§ **REQUIRED ACTIONS**:
- A) In the passage about the beets and the turkey, what did Jane stuff inside the turkey before putting it in the oven?
- B) In the passage about the beets and the turkey, rewrite everything from "Well, I learned" down to "love, of course!", changing "helpmate" to "partner".

§ **EXCERPTED PASSAGE**:
━━━━━━━━
Later that night as I began to pack for my trip, still a bit distracted by the new health-related concerns, my wife, Jane, reported the alarming news that she, too, was hemorrhaging. "What?" I said. "I've heard of cancer spreading from one site to another within the same person's body, but never from one person to another! What's going on here? Surely there must be a rational explanation." We sat there puzzling together over this latest development, and soon my wife (who really is quite brilliant) had the answer. "It's the beets," she said. "We both ate beets yesterday." "But I've eaten beets many times before," I said, "and they never caused me to hemorrhage!" "No, these were FRESH beets, not beets from a can," she replied. "They have more pigment in them." Now, you'd think that someone with a Master's degree in Plant Biology, not to mention a Ph.D. in molecular biology, would have remembered that beets contain betalain pigments, water-soluble pigments that impart on them a reddish purple color. But how was I to know that some of the pigments were cooked out of canned beets and that fresh beets would cause this alarming result? I don't normally do the cooking in our household! This isn't the only time that a food item would cause me some momentary bewilderment.
Fast forward now to last Christmas as we are about to enjoy a very special Christmas Eve meal together as a family. The table was set, the food was spread before us, and I was setting about my traditional ritual of carving the turkey. As I carefully sliced the white and dark meat off the bone, I noticed something a bit peculiar protruding between the legs of the bird. "Hmm, this is odd," I said. "It looks like a second set of legs!" I began to dissect that part of the turkey to investigate further and was alarmed to find the carcass of another small bird inside of our evening meal. "How did that get there?" I exclaimed. "Maybe this is a MUTANT turkey. This could be the first documented example of a turkey that was pregnant with a turkey fetus instead of laying fertilized eggs like other turkeys and birds do to reproduce. Icould write this up for publication!"
After a moment, reality set in. "No," I thought, "that's impossible. Mammals have internal development, not birds." I was drawing from my expertise in developmental biology, you see. "There's got to be a rational explanation, and it has something to do with abnormal development. Could it be an undeveloped twin perhaps that remained inside the larger turkey?" I wondered aloud about my discovery and the possible explanations, and soon Jane and our two adult children joined me in the effort to solve this mystery. Possible ideas were brought up and one by one were summarily dismissed by the developmental biologist for lack of scientific merit. Finally, Jane said matter-of-factly, "Maybe it's because I stuffed a Cornish hen inside the turkey before I put it in the oven." That certainly put a quick stop to further speculation! And, needless to say, my family had a great laugh at my expense.
Well, I learned three important lessons from these experiences with food. First, communication in marriage is absolutely essential. Now, whenever we have beets at home, I always make sure to ask, "Are these fresh beets?" to which Jane usually replies, "Yep, they're fresh from the can." Second, I was reminded again of the importance as a scientist of seemingly irrelevant empirical observations. You see, I saw that Cornish hen earlier in the day thawing on a pan in the sink, but I never made the connection with what I observed stuffed inside the turkey until my wife revealed her deed. Finally, never underestimate the potential of your life-long helpmate to make you look like an absolute dim-wit just to keep you humble — all in love, of course!
━━━━━━━━
[Saved data entries]
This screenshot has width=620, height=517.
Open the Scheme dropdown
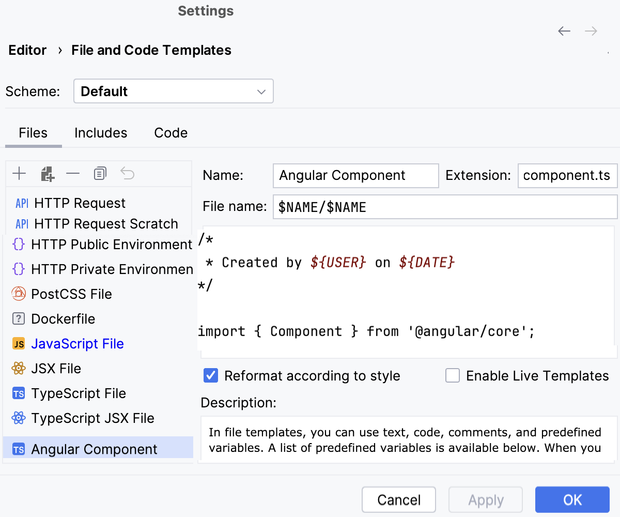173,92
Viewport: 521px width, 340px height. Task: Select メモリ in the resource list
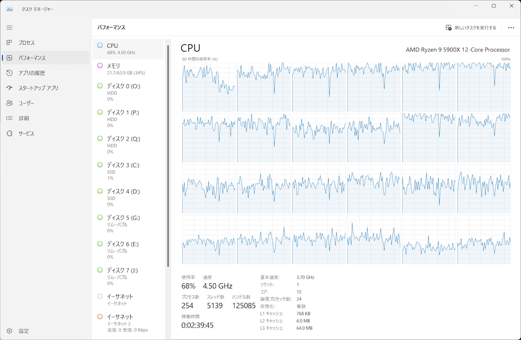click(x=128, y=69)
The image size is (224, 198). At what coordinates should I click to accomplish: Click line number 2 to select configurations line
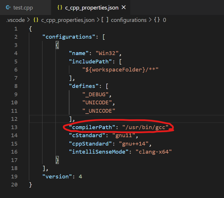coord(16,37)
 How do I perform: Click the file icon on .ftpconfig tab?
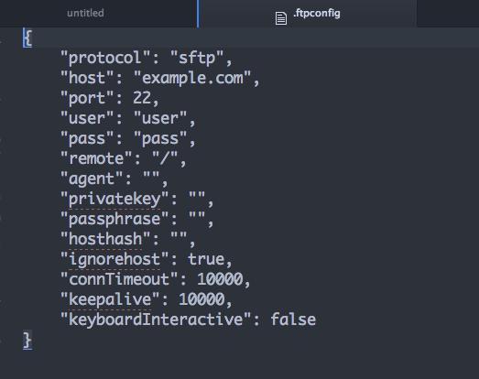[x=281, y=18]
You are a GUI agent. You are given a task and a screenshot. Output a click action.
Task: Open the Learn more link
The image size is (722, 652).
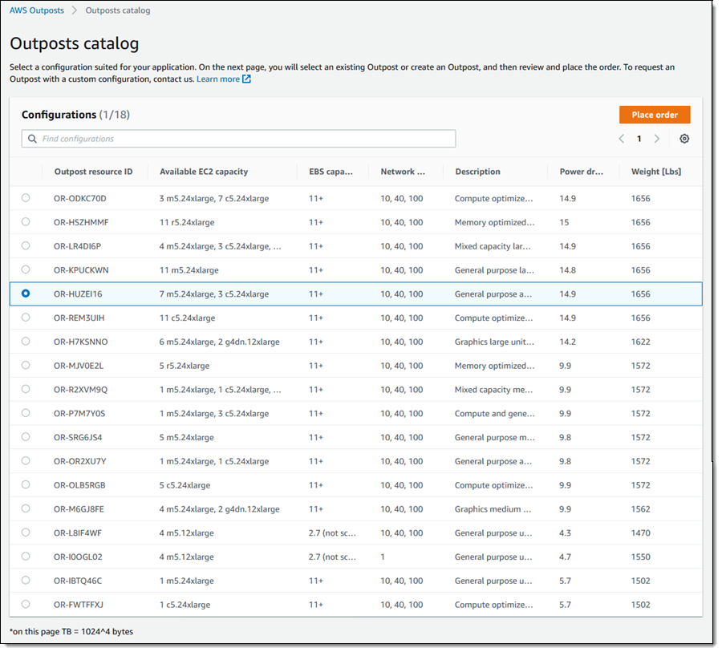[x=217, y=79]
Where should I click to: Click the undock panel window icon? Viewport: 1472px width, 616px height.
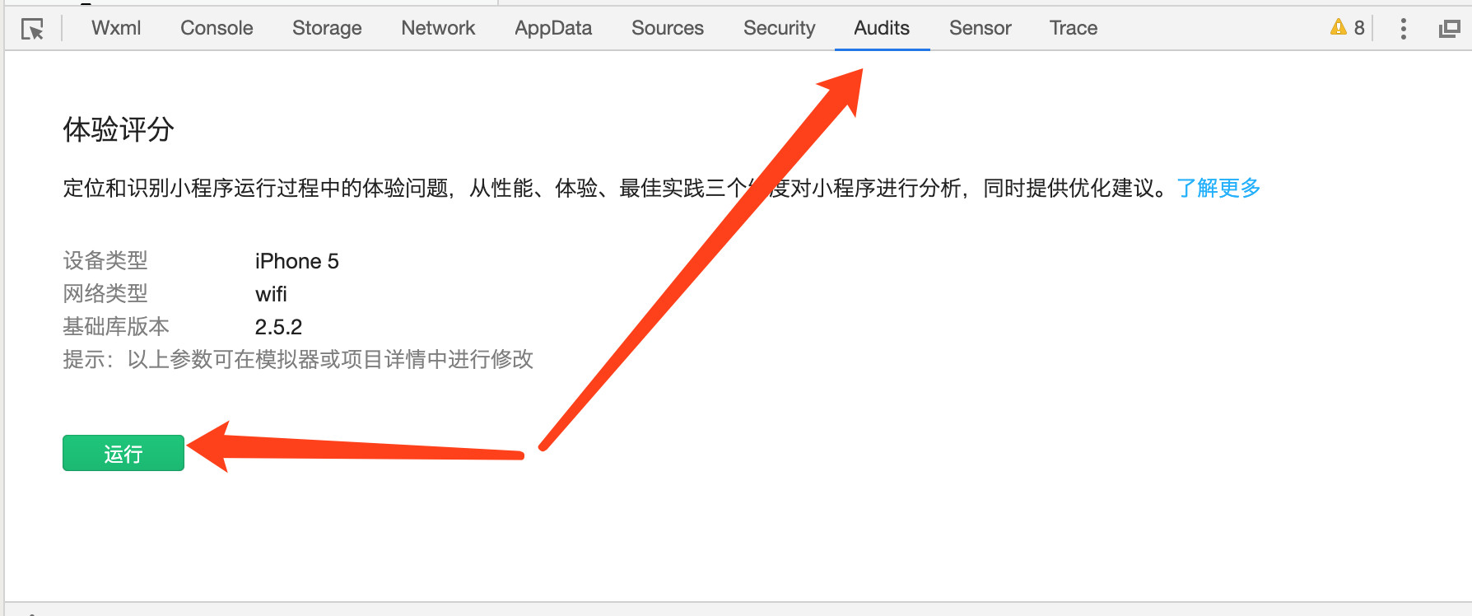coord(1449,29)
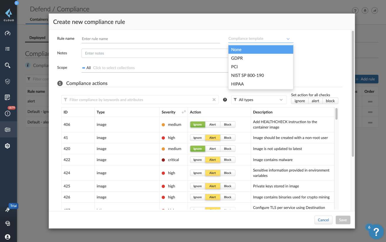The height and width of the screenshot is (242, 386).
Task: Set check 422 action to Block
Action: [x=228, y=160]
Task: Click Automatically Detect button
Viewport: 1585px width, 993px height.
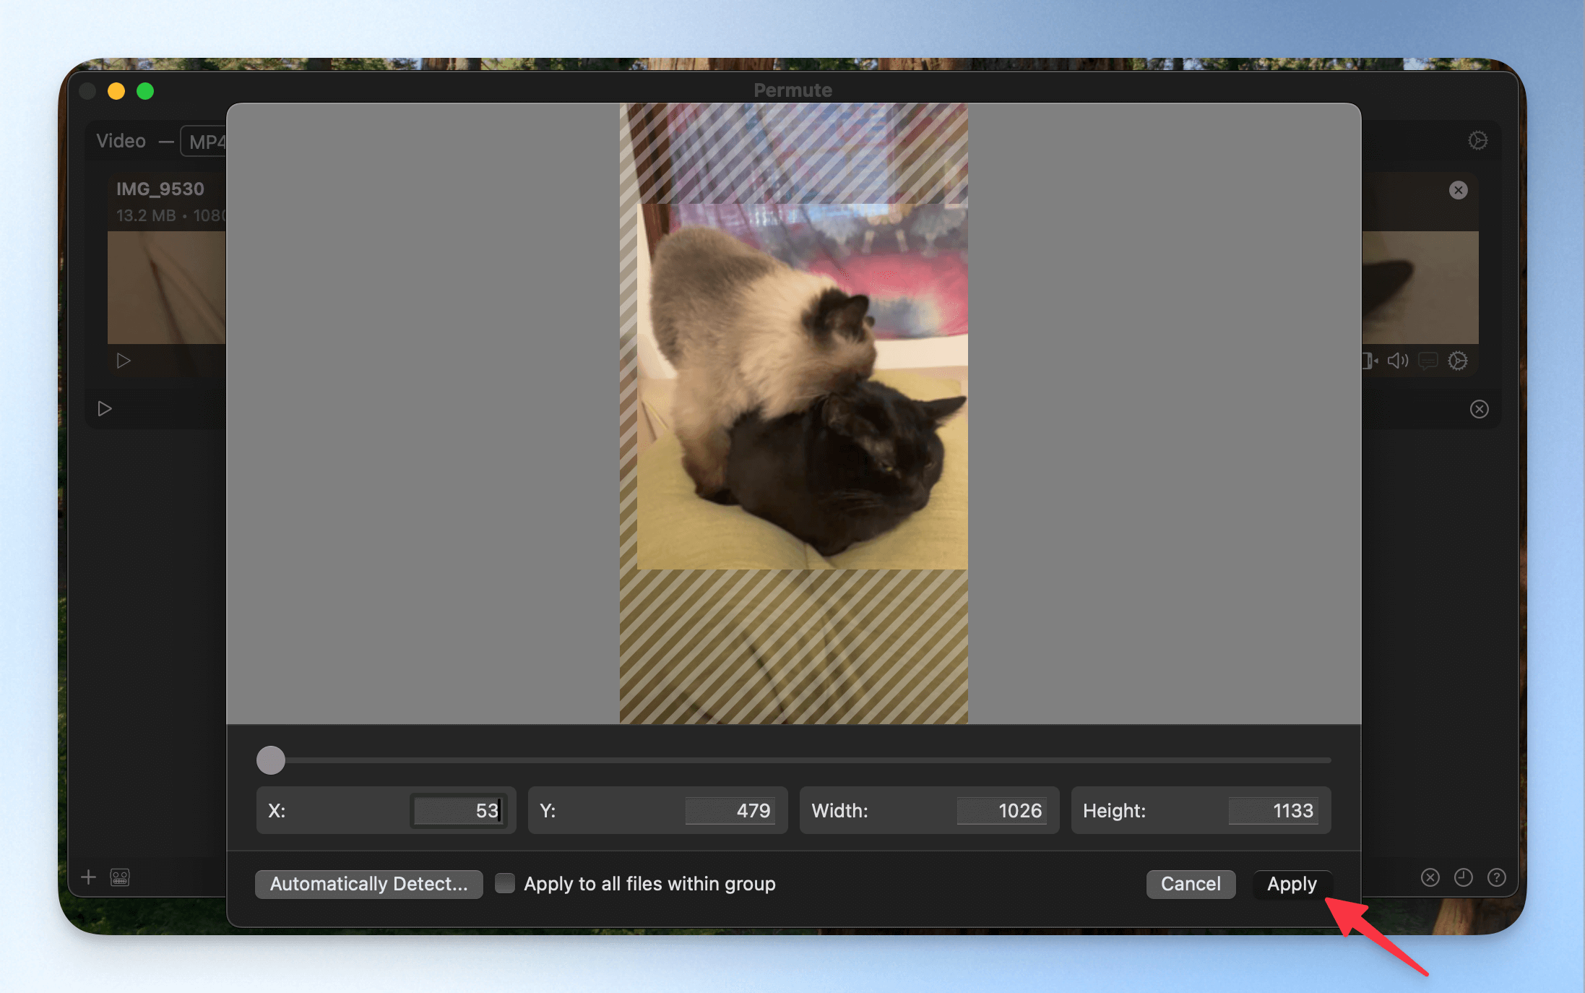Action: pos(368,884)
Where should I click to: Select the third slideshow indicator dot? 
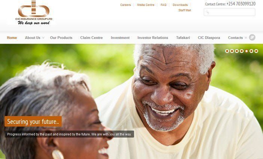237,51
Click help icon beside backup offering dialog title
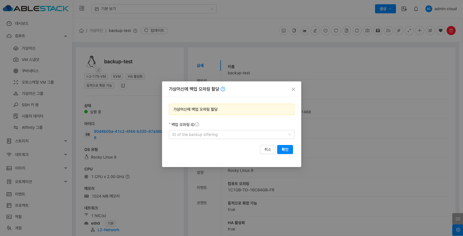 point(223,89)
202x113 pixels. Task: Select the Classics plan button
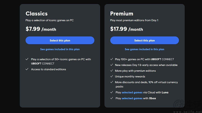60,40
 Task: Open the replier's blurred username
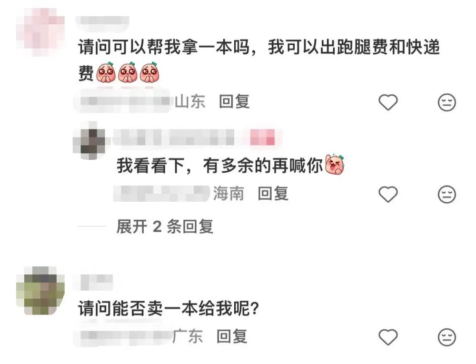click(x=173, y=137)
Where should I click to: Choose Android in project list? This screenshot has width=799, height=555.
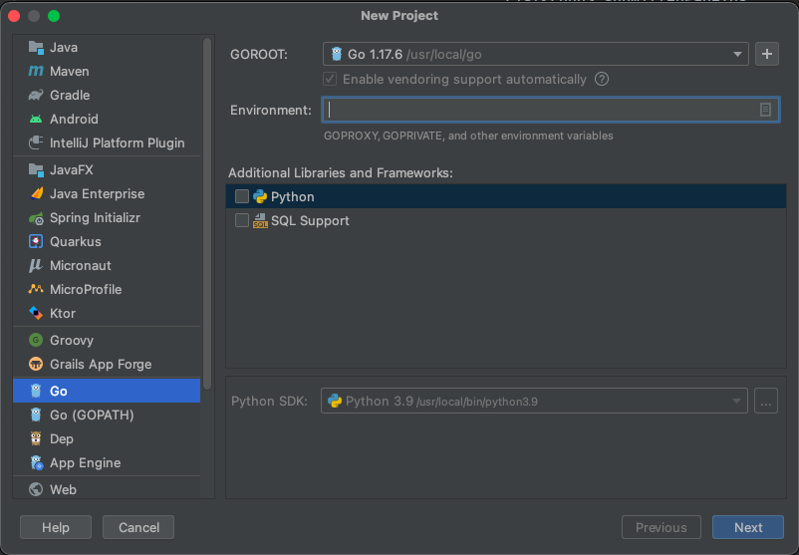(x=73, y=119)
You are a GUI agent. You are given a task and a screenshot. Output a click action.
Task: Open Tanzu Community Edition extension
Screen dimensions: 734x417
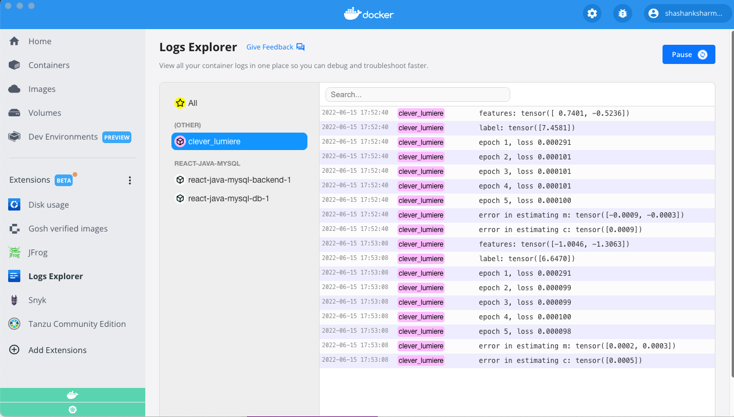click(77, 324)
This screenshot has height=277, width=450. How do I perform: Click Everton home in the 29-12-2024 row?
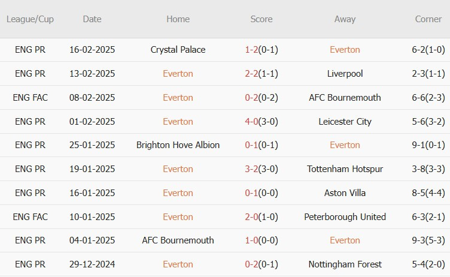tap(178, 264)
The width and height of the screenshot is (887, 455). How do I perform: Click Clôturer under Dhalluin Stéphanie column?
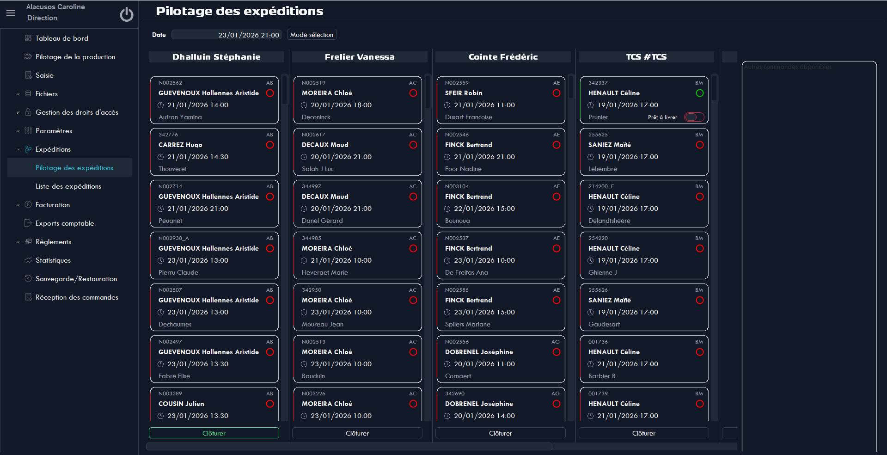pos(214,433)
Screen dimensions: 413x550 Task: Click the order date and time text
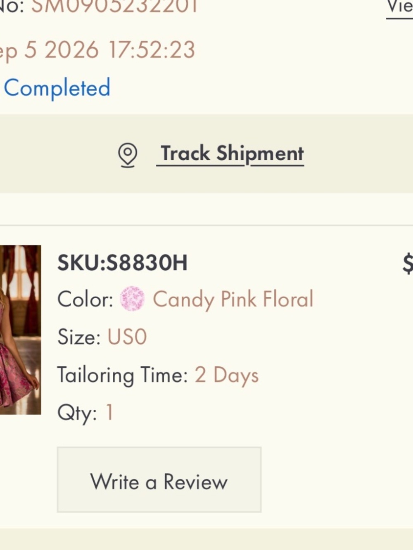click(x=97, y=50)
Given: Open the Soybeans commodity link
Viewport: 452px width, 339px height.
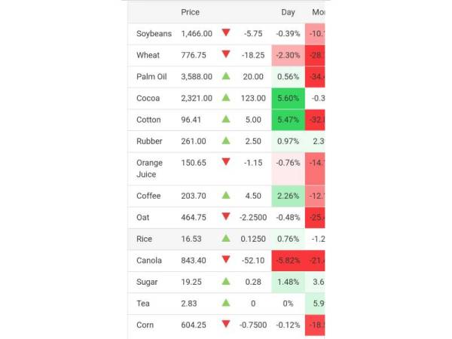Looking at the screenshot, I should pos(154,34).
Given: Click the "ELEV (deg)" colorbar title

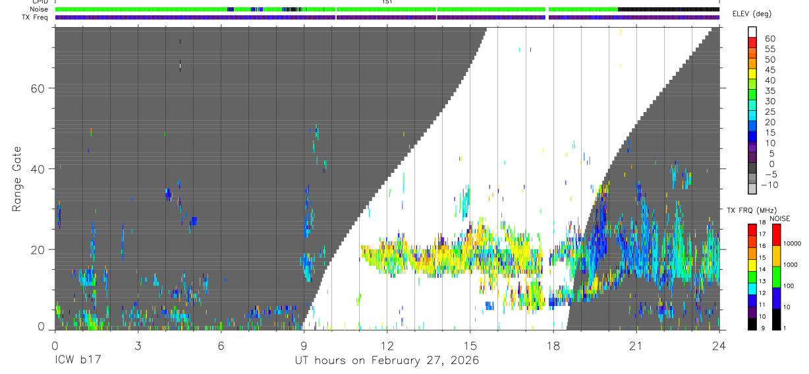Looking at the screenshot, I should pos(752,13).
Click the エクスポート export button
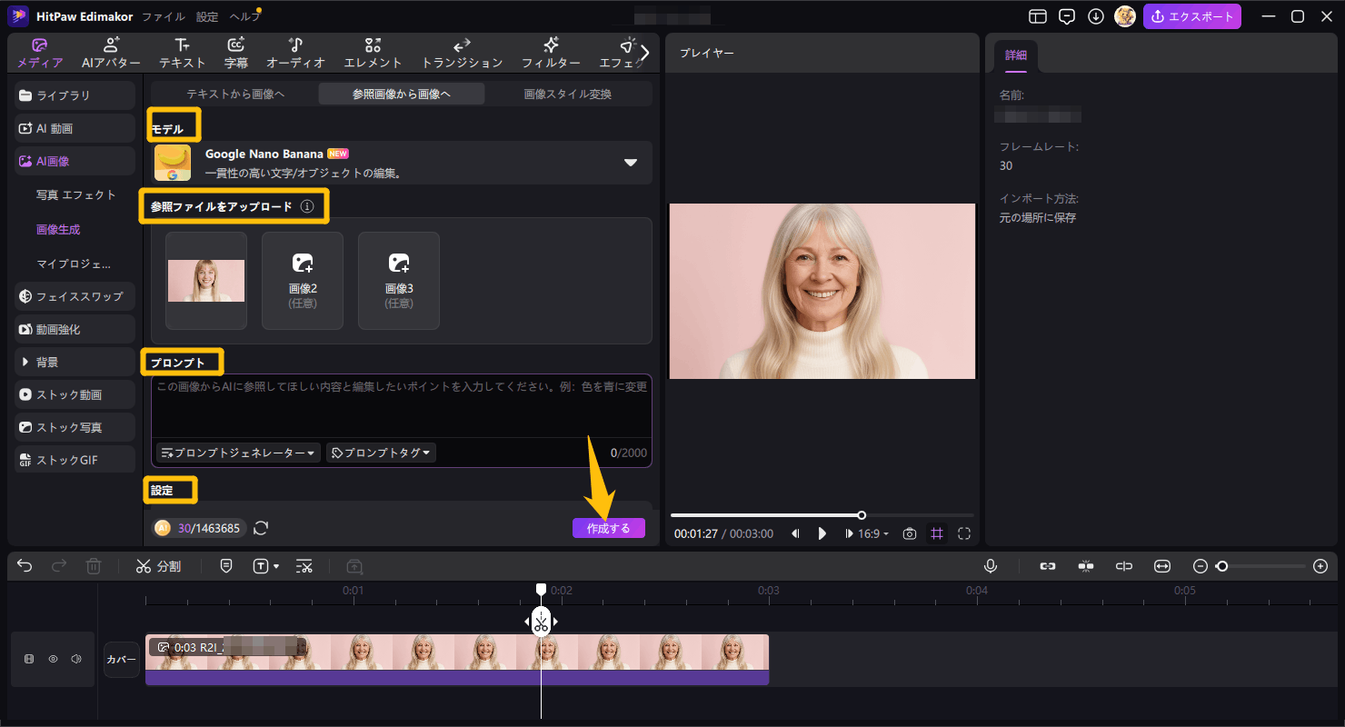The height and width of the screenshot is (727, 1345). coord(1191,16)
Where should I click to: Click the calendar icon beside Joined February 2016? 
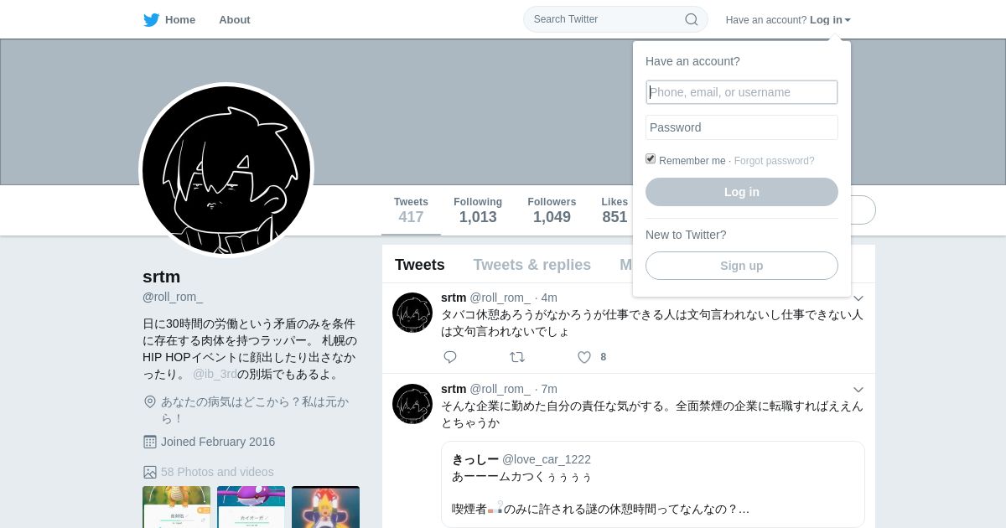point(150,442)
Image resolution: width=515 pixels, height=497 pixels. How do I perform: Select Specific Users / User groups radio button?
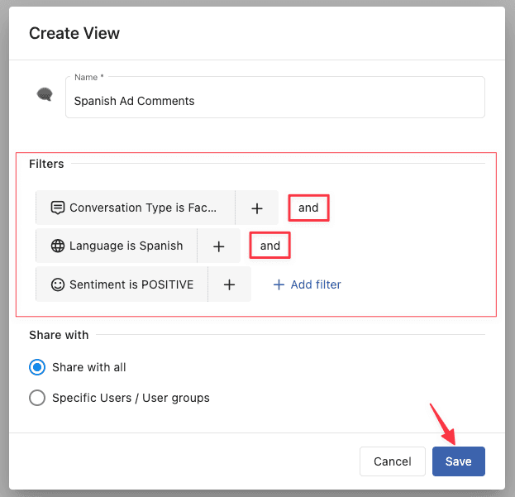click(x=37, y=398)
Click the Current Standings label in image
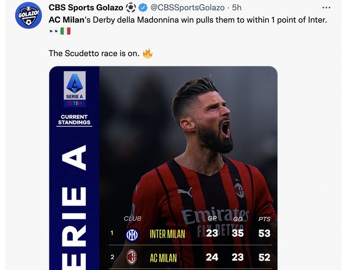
━━━━━━━━
§ **EXPECTED RESPONSES**:
- A) A Cornish hen.

- B)
Well, I learned three important lessons from these experiences with food. First, communication in marriage is absolutely essential. Now, whenever we have beets at home, I always make sure to ask, "Are these fresh beets?" to which Jane usually replies, "Yep, they're fresh from the can." Second, I was reminded again of the importance as a scientist of seemingly irrelevant empirical observations. You see, I saw that Cornish hen earlier in the day thawing on a pan in the sink, but I never made the connection with what I observed stuffed inside the turkey until my wife revealed her deed. Finally, never underestimate the potential of your life-long partner to make you look like an absolute dim-wit just to keep you humble — all in love, of course!